Yang jelas, kecepatan menulis di papan ketik qwerty ini mirip ketika kita menulis dengan mesin tik. Meski untuk mesin tik, peluang mengetik salahnya agak besar ketimbang dengan ponsel.
Buat kita yang ingin melatih kecepatan menulis, ada baiknya menggunakan ponsel qwerty. Mudah-mudahan Anda merasakan kenikmatan kecepatan seperti yang saya rasakan.
Ketiga, sensasi
Meski sudah berupa ponsel, papan ketik qwerty tetap menimbulkan bunyi yang khas. Tentu tidak segarang suara mesin tik. Tapi, sensasi mendengarkan suara ketika tuts ditekan, buat saya, bikin suasana mengetik menjadi enak. Ponselnya ada bunyinya, enggak "diem-diem bae".
Beberapa penulis terkenal kabarnya juga sangat menyukai suara tuts ditekan sehingga menimbulkan efek yang membuat pikiran mereka segar.
Ini mirip dengan saya yang saat mengetik dengan tuts di keyboard yang suara tekanannya kuat. Sampai sering teman bilang, "Awas keyboard rusak".
Keempat, klasik
Sesuatu yang klasik itu asyik. Menulis dengan ponsel berpapan ketik ini anggap saja menikmati "masa lampau". Buat yang pernah menggunakan, hitung-hitung reuni dengan gawai yang dahulu pernah ada. Bagi kids zaman now, anggap saja mencoba sesuatu yang baru dan klasik. Yang klasik itu pada banyak pengalaman malah lebih mahal lho.
Bagi yang pernah lama mengetik di BlackBerry, bisa melanjutkan lagi kesukaan lamanya menulis dengan qwerty. Bagi yang baru, coba dibandingkan. Asyik mana mengetik dan menulis di layar sentuh atau di papan ketik asli.
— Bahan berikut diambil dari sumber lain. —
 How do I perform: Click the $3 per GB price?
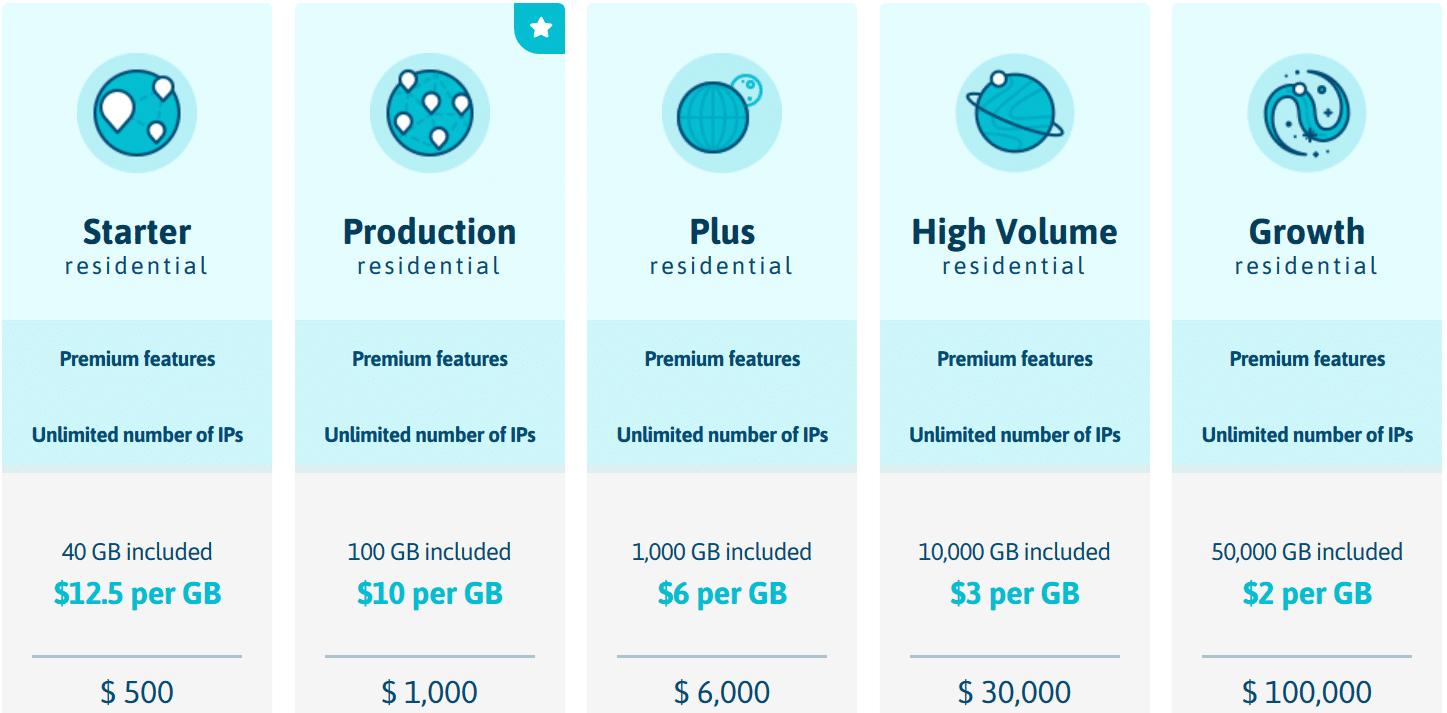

Kelima, menjaga kultur menulis
Sejak akrab lagi dengan papan ketik qwerty, terlepas dari Kompasiana menggeber SamberTHR, kultur menulis saya memang kembali naik. Bekerja sehari-hari untuk mengedit tulisan teman-teman reporter untuk portal berita yang kami kelola, jejamo.com, juga menggunakan ponsel berpapan ketik ini.
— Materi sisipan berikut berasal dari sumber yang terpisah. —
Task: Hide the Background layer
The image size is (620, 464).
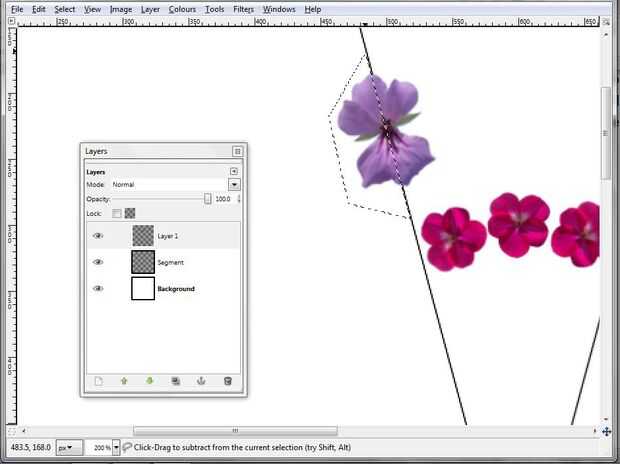Action: click(x=98, y=288)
Dan hebatnya, nyaris ada saja hal yang mau ditulis kalau sudah berdekat-dekatan dengan gawai ini. Jari ini rasanya kepingin terus nulis. Ada saja ide yang melintas di pikiran. Ketimbang terbuang sayang, ambil ponsel lalu mulai menulis.
Coba deh, balik lagi ke papan ketik ini. Rasakan sensasinya. Dengarkan bunyi halus. Nikmati juga perguliran ide di kepala saat kita menyentuh satu demi satu hurufnya, merangkainya dalam kata, menarasikannya dalam kalimat, dan mengkoherensikannya antarparagraf.